Schwabing:Gewerbe sticht das Soziale aus

Abkühlung an einem Brunnen in München, 2017

Der Stadtplatz am Ackermannbogen ist ein beliebter Treff, die Nachbarschaftsbörse hätte dort gerne auch einen Gemeinschaftsraum.

(Foto: Stephan Rumpf)

Für die GWG ist ein Gemeinschaftsraum im Neubau am Stadtplatz beim Ackermannbogen nicht rentabel

Von Ellen Draxel, Schwabing

Heidrun Eberle ist ernüchtert und auch ein wenig enttäuscht. Ein halbes Jahr lang hat die Leiterin der Nachbarschaftsbörse am Ackermannbogen mit der GWG verhandelt. Es ging um einen Raum im neu errichteten Gebäude der städtischen Wohnungsgesellschaft an der Georg-Birk-Straße, in der Nähe des Stadtplatzes. Die Gewerbefläche steht seit einem Jahr leer, und Eberle hätte sie sich gut als zusätzlichen Treff-Gemeinschaftsraum fürs Viertel vorstellen können. "Der Bedarf ist da, das hat uns das Sozialreferat ausdrücklich bestätigt", sagt sie. Am Ende aber kam das Nein der GWG - der Konditionen wegen, die Eberle und das Sozialreferat zu zahlen bereit gewesen wären. "Schade."

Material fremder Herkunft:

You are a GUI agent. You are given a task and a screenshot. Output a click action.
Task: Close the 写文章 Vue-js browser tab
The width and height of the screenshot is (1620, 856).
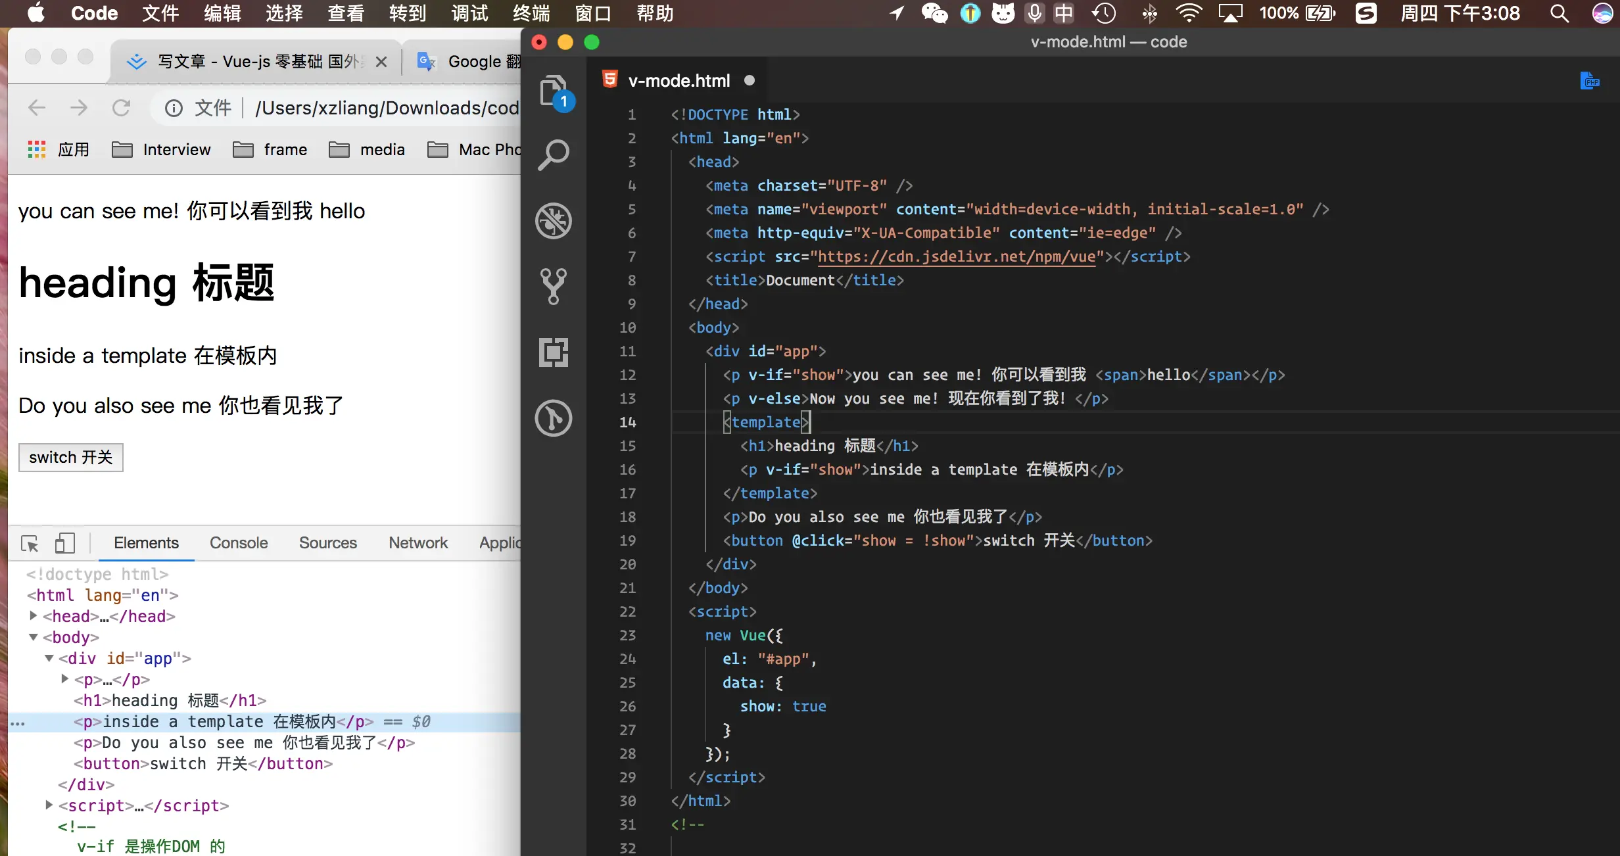click(381, 62)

Der 108 Quadratmeter große Raum, den Heidrun Eberle und ihr Team für einen Euro symbolische Miete plus Übernahme der Betriebskosten nach dem Prinzip einer öffentlich-privaten Partnerschaft gerne nutzen würden, wäre ideal für die Unterbringung einer zusätzlichen Mittagsbetreuungsgruppe. "Wir haben Anmeldungen für 30 Kinder, die Eltern hier suchen händeringend einen Betreuungsplatz", berichtet sie. Sogar Restmittel aus der städtischen Förderung gäbe es bei der Nachbarschaftsbörse noch zur Ausstattung der Räumlichkeiten.

Eberle weiß außerdem von zwei bei der GWG angestellten Sozialpädagogen, die es "toll" fänden, in einem solchen Raum mit Mietern auf neutralem Boden sprechen zu können. Die Sozialarbeiter des Unternehmens sollen die Bewohner bei Nachbarschaftskonflikten beraten und auch sonst in allen Lebens- und Wohnsituationen unterstützen.

Für die GWG aber ist der Preis entscheidend. "Das Bauvorhaben", erklärt Pressesprecher Michael Schmitt, "wurde von vornherein mit einer gewerblichen Nutzung geplant, kalkuliert und finanziert." Der Mietpreis basiere daher auf "marktüblichen Konditionen" - Eberle spricht von 19 Euro pro Quadratmeter. Die GWG betont, dennoch "weiterhin für Gespräche zur Anmietung zur Verfügung" zu stehen. Nur eben zu ihren Bedingungen.

Da hilft es auch nicht zu argumentieren, dass das Konstrukt einer öffentlich-privaten Partnerschaft seit eineinhalb Jahren reibungslos zwischen der Gewofag und der Nachbarschaftsbörse im Gebäude gegenüber an der Georg-Birk-Straße 14 funktioniert. Und dass es für Mietzahlungen für Mittagsbetreuungen außerhalb von Schulgebäuden keinerlei finanziellen Zuschuss gibt. "Der Unterschied zwischen der GWG und der Gewofag ist vermutlich, dass die Nutzung des Gemeinschaftsraumes bei der Gewofag von langer Hand geplant war", meint Eberle.

"Ein bisschen skandalös" findet sie die Entscheidung der GWG dennoch. Weil soziale Bedarfe dabei - von einer städtischen Wohnungsgesellschaft - rein ökonomisch betrachtet werden.